§ BRIEF:
All of the data must be retyped exactly, with nothing left out.

§ DATA:
:::

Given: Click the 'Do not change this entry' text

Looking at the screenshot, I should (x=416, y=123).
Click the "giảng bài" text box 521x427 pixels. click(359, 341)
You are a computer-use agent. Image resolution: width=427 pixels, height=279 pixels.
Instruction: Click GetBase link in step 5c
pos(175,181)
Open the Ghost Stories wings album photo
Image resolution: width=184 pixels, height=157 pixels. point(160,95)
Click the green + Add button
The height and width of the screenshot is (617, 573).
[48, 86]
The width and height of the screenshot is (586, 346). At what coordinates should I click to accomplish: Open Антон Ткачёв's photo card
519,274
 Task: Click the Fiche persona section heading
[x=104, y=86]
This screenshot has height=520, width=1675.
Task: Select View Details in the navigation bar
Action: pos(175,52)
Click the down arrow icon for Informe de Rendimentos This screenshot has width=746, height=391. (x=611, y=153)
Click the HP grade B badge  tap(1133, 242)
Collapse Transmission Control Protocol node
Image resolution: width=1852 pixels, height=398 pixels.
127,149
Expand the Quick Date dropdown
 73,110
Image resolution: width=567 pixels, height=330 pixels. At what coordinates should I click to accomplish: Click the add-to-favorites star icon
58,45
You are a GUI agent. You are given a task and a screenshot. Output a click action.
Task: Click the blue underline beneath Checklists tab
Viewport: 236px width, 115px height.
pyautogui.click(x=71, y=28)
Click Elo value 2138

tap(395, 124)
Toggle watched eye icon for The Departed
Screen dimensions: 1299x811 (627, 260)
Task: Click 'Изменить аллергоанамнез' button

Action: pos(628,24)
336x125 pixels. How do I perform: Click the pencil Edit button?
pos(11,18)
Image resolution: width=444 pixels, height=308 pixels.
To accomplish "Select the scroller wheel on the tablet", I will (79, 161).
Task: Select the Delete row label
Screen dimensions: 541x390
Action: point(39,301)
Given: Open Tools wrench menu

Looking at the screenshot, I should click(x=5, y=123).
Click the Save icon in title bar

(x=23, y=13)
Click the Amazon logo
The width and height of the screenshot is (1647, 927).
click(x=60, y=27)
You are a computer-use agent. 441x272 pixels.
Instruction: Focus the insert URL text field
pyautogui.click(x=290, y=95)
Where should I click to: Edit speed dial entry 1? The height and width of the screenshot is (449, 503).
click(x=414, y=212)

:::

§ TASK SOLUTION:
Given: Click the 'Do not change this entry' text

Looking at the screenshot, I should (x=416, y=123).
Click the "giảng bài" text box 521x427 pixels. click(359, 341)
You are a computer-use agent. Image resolution: width=427 pixels, height=279 pixels.
Instruction: Click GetBase link in step 5c
pos(175,181)
Open the Ghost Stories wings album photo
Image resolution: width=184 pixels, height=157 pixels. point(160,95)
Click the green + Add button
The height and width of the screenshot is (617, 573).
[48, 86]
The width and height of the screenshot is (586, 346). At what coordinates should I click to accomplish: Open Антон Ткачёв's photo card
519,274
 Task: Click the Fiche persona section heading
[x=104, y=86]
This screenshot has height=520, width=1675.
Task: Select View Details in the navigation bar
Action: pos(175,52)
Click the down arrow icon for Informe de Rendimentos This screenshot has width=746, height=391. (x=611, y=153)
Click the HP grade B badge  tap(1133, 242)
Collapse Transmission Control Protocol node
Image resolution: width=1852 pixels, height=398 pixels.
127,149
Expand the Quick Date dropdown
 73,110
Image resolution: width=567 pixels, height=330 pixels. At what coordinates should I click to accomplish: Click the add-to-favorites star icon
58,45
You are a GUI agent. You are given a task and a screenshot. Output a click action.
Task: Click the blue underline beneath Checklists tab
Viewport: 236px width, 115px height.
pyautogui.click(x=71, y=28)
Click Elo value 2138

tap(395, 124)
Toggle watched eye icon for The Departed
Screen dimensions: 1299x811 (627, 260)
Task: Click 'Изменить аллергоанамнез' button

Action: pos(628,24)
336x125 pixels. How do I perform: Click the pencil Edit button?
pos(11,18)
Image resolution: width=444 pixels, height=308 pixels.
To accomplish "Select the scroller wheel on the tablet", I will (79, 161).
Task: Select the Delete row label
Screen dimensions: 541x390
Action: point(39,301)
Given: Open Tools wrench menu

Looking at the screenshot, I should click(x=5, y=123).
Click the Save icon in title bar

(x=23, y=13)
Click the Amazon logo
The width and height of the screenshot is (1647, 927).
click(x=60, y=27)
You are a computer-use agent. 441x272 pixels.
Instruction: Focus the insert URL text field
pyautogui.click(x=290, y=95)
Where should I click to: Edit speed dial entry 1? The height and width of the screenshot is (449, 503).
click(x=414, y=212)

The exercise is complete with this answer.